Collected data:
= = = =

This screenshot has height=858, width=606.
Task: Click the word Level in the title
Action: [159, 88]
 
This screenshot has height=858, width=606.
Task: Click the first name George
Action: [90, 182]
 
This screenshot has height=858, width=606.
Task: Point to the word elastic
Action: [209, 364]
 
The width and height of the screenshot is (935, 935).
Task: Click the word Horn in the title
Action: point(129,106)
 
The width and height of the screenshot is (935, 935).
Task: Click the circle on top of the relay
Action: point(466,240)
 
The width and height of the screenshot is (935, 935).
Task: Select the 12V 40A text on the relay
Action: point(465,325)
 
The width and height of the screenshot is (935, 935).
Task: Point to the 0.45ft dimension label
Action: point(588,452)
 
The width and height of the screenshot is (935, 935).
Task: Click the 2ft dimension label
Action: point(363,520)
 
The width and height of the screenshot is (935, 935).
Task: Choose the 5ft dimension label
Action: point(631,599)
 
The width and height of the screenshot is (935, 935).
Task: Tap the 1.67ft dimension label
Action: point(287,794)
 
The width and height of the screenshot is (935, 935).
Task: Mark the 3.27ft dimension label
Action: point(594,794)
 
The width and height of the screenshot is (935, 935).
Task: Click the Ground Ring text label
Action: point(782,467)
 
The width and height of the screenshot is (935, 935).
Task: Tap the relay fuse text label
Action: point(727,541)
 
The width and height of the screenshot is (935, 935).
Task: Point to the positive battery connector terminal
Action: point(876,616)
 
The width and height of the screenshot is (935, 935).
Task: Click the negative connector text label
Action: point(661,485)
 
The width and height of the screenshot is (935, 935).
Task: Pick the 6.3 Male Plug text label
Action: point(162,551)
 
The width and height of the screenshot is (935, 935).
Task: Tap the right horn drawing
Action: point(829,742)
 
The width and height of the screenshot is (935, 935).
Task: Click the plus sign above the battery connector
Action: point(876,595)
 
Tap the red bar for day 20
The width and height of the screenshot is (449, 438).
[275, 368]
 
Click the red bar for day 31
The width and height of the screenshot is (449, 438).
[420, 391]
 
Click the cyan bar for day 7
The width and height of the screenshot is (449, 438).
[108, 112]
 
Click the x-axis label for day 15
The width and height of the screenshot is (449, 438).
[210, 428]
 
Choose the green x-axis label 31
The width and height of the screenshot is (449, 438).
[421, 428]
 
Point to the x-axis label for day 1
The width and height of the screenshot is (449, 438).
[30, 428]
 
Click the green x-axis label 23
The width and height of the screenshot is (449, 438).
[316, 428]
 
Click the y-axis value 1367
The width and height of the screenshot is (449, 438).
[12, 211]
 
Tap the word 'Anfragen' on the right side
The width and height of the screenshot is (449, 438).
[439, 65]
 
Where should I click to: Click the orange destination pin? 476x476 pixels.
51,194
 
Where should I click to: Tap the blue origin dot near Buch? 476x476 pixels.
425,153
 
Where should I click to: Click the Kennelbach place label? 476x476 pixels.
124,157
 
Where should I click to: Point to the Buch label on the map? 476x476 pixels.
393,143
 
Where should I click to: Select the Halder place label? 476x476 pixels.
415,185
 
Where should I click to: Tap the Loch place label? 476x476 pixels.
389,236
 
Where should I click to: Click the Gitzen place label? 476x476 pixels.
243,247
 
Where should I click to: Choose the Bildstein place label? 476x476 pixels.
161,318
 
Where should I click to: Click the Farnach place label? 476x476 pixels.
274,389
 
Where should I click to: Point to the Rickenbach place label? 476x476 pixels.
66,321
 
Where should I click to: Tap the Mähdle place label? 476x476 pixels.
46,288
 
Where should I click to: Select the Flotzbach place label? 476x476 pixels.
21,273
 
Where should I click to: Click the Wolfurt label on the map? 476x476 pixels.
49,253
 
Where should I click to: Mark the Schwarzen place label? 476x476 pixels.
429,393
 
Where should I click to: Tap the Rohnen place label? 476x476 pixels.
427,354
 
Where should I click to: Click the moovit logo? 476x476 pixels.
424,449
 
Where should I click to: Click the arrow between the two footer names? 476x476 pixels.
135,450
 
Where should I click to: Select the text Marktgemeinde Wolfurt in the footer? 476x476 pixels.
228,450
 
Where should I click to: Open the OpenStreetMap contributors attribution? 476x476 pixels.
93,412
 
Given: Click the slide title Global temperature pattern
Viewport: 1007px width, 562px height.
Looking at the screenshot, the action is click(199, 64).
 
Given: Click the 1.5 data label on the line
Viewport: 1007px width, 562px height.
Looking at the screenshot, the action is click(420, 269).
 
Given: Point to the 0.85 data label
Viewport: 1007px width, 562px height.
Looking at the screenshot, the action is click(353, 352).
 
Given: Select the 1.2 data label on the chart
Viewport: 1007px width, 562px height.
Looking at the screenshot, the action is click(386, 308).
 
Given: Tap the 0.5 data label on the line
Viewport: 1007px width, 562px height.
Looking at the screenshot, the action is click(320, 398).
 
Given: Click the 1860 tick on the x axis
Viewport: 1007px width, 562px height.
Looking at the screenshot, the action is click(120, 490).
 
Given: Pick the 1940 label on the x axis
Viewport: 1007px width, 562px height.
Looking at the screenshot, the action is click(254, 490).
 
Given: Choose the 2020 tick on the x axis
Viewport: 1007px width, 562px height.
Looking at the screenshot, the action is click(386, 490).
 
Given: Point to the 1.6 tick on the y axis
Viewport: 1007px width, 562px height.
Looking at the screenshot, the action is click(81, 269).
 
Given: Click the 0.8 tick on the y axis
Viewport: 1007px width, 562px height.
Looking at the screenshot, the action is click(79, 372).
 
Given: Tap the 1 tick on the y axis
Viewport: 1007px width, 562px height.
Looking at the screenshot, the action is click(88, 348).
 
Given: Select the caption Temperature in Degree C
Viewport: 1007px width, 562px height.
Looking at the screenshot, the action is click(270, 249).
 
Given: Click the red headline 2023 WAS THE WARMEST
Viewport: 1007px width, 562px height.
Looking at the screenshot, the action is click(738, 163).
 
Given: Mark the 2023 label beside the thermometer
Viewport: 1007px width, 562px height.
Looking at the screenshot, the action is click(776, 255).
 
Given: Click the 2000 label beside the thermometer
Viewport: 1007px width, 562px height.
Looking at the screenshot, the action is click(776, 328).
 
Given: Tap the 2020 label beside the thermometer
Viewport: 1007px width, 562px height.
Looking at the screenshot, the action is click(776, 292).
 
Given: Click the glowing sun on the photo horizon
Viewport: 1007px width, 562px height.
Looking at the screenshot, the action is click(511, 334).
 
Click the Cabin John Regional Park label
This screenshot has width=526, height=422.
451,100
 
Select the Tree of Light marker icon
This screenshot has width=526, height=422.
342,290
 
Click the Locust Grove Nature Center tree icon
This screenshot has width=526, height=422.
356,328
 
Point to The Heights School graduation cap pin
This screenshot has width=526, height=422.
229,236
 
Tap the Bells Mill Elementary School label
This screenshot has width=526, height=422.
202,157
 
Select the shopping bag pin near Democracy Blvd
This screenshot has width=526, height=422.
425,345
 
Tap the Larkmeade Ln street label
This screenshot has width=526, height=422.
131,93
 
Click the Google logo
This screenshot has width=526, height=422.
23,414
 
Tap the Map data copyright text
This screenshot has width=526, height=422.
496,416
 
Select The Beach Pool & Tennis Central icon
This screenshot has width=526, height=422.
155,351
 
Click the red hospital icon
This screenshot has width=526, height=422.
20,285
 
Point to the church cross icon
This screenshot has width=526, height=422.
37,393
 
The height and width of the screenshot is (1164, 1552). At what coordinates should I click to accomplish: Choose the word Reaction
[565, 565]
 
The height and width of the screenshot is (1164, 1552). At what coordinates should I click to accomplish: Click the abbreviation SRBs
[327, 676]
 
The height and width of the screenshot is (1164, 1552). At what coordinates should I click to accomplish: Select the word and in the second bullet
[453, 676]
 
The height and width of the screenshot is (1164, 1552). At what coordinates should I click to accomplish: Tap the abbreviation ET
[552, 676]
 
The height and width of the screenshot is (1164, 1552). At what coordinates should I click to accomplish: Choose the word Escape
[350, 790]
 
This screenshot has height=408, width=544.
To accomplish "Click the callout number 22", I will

= = = =

*Task objective:* Return each line from the rows above that contains the string "School". Case counts.

*Solution to the problem:*
Point to The Heights School graduation cap pin
Tap the Bells Mill Elementary School label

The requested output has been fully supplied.